YOUR INSTRUCTIONS:
Among the records that follow, set down only the lines from the one containing "Go to the Packages page" to the one containing "999x789 pixels.", both included, exactly.
┄┄┄┄┄┄┄┄┄┄
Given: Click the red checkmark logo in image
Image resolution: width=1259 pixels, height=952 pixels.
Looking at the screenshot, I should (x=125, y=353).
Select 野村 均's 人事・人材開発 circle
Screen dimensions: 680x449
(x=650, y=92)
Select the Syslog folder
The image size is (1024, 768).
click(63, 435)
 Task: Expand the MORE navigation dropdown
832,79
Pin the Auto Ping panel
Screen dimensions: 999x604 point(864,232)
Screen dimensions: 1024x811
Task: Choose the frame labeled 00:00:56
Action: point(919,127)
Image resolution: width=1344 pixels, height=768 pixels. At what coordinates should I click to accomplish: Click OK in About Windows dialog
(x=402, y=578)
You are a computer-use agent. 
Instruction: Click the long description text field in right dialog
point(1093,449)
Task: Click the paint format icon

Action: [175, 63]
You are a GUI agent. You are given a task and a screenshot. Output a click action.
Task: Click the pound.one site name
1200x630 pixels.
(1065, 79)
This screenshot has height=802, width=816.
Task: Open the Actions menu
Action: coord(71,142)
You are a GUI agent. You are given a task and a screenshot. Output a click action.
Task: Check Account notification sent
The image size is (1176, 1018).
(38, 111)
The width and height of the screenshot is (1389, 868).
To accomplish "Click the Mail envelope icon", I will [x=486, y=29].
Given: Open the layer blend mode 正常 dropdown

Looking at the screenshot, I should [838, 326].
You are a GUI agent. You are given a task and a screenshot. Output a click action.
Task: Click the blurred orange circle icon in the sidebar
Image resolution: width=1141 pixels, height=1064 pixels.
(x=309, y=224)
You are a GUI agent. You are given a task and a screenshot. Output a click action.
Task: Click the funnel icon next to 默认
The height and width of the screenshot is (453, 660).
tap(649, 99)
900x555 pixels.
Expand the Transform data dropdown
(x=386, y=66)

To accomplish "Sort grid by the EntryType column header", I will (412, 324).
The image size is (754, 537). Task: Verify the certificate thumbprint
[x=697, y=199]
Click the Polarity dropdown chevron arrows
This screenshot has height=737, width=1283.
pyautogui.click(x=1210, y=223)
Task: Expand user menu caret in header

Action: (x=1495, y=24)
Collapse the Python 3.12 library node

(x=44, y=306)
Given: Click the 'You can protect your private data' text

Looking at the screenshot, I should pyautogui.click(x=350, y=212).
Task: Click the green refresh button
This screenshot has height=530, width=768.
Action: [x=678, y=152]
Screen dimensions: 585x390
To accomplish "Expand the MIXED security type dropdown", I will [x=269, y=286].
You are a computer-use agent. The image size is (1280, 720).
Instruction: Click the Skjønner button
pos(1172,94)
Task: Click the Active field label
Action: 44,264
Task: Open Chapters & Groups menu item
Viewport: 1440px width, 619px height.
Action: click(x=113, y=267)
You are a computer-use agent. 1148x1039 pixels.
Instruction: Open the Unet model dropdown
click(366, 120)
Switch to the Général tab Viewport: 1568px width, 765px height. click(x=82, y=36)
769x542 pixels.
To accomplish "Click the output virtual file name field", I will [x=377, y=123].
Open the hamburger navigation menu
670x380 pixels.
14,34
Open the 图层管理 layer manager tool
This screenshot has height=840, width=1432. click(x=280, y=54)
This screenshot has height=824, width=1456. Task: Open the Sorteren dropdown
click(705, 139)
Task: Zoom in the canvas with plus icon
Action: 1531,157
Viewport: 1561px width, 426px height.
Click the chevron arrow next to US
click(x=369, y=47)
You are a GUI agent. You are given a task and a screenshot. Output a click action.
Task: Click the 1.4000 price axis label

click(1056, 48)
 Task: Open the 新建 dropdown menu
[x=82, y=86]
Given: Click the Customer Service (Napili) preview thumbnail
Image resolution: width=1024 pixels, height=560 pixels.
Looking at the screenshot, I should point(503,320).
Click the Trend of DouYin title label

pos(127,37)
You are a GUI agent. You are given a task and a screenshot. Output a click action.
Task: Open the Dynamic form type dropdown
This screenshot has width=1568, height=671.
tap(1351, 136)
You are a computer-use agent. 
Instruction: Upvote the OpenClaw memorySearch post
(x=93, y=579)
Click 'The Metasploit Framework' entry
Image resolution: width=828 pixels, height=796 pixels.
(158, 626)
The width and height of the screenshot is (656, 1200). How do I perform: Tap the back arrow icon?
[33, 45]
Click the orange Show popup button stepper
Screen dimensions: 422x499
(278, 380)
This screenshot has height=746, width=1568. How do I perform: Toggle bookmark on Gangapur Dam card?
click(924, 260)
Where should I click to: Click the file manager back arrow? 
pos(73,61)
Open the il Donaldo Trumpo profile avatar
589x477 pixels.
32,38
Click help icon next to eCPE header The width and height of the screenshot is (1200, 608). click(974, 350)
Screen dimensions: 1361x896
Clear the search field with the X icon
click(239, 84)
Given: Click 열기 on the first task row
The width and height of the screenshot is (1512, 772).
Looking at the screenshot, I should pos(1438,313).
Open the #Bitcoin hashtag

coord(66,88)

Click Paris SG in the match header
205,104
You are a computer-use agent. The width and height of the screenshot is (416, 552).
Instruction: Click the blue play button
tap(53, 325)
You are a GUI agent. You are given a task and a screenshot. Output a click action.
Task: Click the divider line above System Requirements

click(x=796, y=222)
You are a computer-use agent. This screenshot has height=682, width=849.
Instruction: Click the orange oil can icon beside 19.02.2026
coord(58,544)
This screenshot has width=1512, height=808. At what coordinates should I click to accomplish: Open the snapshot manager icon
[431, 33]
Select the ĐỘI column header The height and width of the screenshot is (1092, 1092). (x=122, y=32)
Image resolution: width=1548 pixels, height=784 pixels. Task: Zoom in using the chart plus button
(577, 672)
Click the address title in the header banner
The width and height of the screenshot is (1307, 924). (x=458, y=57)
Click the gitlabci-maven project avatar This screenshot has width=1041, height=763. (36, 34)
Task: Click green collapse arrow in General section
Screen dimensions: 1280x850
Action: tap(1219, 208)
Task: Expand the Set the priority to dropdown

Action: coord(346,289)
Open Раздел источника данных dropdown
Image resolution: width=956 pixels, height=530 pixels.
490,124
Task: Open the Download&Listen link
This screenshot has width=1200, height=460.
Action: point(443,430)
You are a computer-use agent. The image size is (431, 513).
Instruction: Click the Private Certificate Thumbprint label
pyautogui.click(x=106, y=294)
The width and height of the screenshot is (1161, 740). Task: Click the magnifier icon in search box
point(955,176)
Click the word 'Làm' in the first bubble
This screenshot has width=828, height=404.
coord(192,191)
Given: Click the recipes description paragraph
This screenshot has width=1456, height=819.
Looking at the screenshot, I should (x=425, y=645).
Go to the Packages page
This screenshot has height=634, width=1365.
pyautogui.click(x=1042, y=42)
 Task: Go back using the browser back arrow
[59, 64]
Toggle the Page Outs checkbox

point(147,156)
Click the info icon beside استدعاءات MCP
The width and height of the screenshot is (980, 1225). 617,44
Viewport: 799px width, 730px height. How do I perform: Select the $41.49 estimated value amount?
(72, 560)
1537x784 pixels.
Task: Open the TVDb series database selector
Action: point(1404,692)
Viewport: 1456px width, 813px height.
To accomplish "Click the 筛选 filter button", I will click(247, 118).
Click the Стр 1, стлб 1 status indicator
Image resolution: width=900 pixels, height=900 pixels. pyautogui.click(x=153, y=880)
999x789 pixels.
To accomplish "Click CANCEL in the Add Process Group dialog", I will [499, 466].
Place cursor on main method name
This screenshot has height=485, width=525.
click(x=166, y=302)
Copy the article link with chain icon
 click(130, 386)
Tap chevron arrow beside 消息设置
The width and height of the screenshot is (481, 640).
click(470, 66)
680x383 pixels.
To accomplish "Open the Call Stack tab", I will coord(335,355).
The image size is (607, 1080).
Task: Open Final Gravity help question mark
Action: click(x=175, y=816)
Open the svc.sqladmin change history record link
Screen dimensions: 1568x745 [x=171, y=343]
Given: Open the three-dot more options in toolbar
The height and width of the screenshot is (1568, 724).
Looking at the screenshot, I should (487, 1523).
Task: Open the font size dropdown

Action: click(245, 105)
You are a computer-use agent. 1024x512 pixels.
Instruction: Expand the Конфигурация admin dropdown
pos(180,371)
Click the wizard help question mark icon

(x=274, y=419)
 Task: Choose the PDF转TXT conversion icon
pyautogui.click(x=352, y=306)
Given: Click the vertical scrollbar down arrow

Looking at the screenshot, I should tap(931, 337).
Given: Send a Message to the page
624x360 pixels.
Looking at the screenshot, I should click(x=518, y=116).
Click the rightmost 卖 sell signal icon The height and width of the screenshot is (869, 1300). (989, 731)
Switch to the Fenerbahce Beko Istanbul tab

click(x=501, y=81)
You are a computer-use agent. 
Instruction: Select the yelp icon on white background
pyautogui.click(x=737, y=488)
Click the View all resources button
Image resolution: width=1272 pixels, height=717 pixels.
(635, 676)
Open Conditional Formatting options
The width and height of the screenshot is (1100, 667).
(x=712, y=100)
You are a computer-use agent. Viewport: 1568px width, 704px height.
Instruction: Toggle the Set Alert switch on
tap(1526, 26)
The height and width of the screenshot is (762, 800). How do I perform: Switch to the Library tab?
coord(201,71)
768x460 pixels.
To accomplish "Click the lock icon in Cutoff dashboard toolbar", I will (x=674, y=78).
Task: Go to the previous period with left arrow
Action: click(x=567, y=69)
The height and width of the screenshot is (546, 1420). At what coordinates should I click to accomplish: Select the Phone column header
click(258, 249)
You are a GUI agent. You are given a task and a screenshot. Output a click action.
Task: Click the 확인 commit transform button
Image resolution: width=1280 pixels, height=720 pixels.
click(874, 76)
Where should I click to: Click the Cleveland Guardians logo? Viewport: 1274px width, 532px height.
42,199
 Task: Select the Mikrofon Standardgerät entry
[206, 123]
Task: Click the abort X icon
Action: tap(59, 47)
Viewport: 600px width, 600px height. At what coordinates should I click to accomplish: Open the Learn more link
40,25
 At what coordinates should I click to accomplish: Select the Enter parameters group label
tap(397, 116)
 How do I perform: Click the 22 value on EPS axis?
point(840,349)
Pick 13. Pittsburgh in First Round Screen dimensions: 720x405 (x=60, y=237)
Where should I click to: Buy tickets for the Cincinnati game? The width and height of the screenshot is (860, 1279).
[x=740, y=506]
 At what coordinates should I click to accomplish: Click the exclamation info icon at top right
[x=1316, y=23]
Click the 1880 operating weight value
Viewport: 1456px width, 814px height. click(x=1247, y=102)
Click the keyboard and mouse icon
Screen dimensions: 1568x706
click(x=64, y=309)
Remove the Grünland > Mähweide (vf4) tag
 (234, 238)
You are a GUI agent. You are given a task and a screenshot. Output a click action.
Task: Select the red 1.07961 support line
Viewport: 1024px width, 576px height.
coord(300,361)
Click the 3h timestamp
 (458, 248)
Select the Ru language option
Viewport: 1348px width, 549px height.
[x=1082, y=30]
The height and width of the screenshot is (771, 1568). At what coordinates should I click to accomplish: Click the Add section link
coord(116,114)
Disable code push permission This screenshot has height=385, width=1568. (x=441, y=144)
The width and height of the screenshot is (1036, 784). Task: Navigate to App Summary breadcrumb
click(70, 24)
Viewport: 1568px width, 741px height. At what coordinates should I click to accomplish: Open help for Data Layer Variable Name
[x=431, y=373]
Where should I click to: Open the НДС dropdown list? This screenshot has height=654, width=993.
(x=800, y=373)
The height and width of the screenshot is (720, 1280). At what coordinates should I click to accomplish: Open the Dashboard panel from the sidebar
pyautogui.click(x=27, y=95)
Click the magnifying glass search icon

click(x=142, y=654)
┄┄┄┄┄┄┄┄┄┄
PROBLEM SOLUTION:
Go to the Packages page
This screenshot has height=634, width=1365.
pyautogui.click(x=1042, y=42)
 Task: Go back using the browser back arrow
[59, 64]
Toggle the Page Outs checkbox

point(147,156)
Click the info icon beside استدعاءات MCP
The width and height of the screenshot is (980, 1225). 617,44
Viewport: 799px width, 730px height. How do I perform: Select the $41.49 estimated value amount?
(72, 560)
1537x784 pixels.
Task: Open the TVDb series database selector
Action: point(1404,692)
Viewport: 1456px width, 813px height.
To accomplish "Click the 筛选 filter button", I will click(247, 118).
Click the Стр 1, стлб 1 status indicator
Image resolution: width=900 pixels, height=900 pixels. pyautogui.click(x=153, y=880)
999x789 pixels.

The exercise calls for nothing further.